Named Entity Recognition with spaCy
Table of Contents
- Introduction
- Default Model
- Quick Start
- Retraining a model
- NER with a specified model
- Additional Parameters
- NER on the Lord of the Rings
- Attribution
Introduction
Named Entity Recognition (NER) is used to identify and categorize entities in text. For example, NER can be used to identify people and places mentioned in a document.
spaCy is an open-source library for advanced Natural Language Processing in Python. It provides pre-trained models for NER, and since these models are neural networks they can easily be improved upon by retraining them with your own data.
This Server-Side Extension (SSE) provides methods to extract entities using spaCy models, as well to retrain a model with your own data.
Default Model
PyTools comes with the English language model en_core_web_sm installed.

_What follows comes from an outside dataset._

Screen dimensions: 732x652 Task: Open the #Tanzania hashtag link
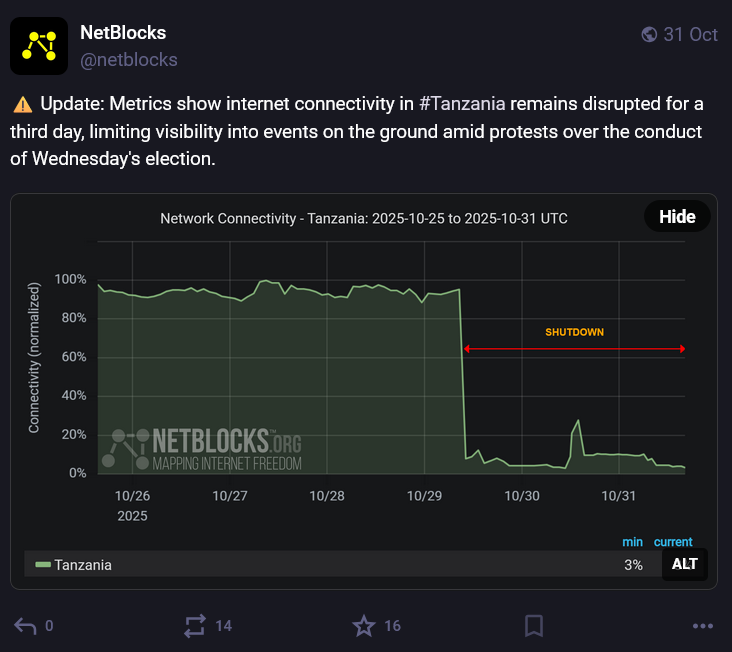coord(463,104)
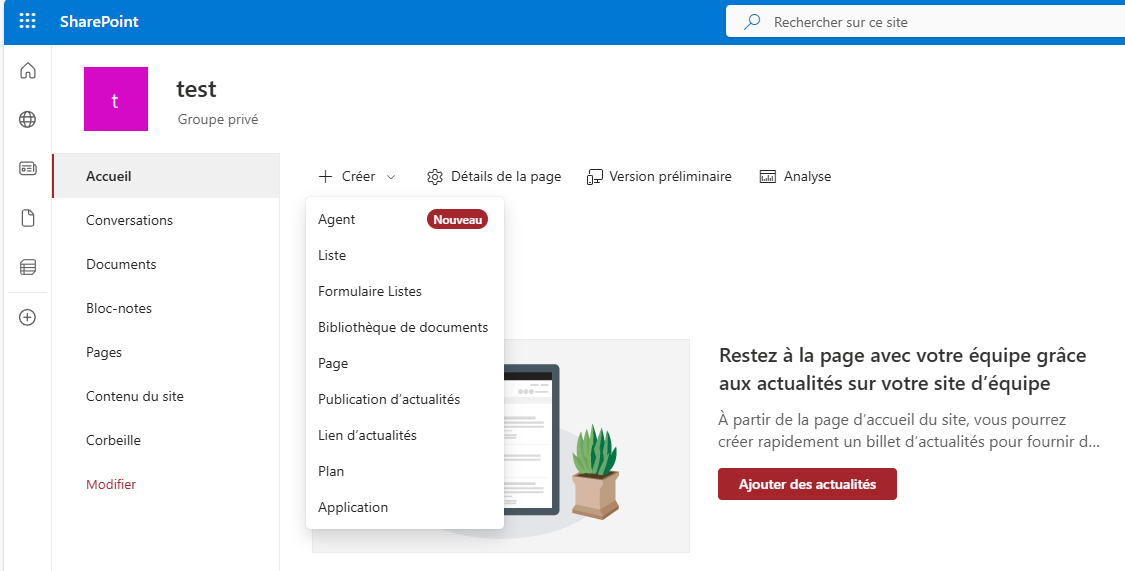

You can add other models to the installation by editing the Qlik-Py-Init.bat file and then running it to initialize the SSE. You can more about the models available with spaCy here.
Quick Start
To extract entities with the default model we need to prepare a table in Qlik with a key, the text and any additional arguments to be passed to the SSE.
// Set up a temporary table that will be used as input to the SSE
[Texts]:
LOAD
ParagraphID as key,
ParagraphText as text,
'debug=false' as args
RESIDENT Paragraphs;
We can then call the SSE function spaCy_Get_Entities to get the entities, their types and description together with the key so we can link the entities back to our data model in Qlik.
// Use the LOAD...EXTENSION syntax to call the spaCy_Get_Entities function
[Named Entities]:
LOAD
key as ParagraphID,
entity as [Entity],
type as [Entity Type],
description as [Entity Type Description]
EXTENSION PyTools.spaCy_Get_Entities(Texts{key, text, args});
Retraining a model
To retrain a model, we need to prepare training samples. According to the folks at spaCy, a few hundred is a good start, but more is better. In my experience, if memory is more important than generalization, you can get by with fewer examples.
Qlik can be useful in identifying samples where the model performed especially bad, and then exporting these samples for re-labelling.
The training process uses Deep Learning; comparing the model’s predictions to your manually labelled data to give feedback to the model which it then uses to update its internal parameters. If that sounded interesting there’s a more detailed explanation here.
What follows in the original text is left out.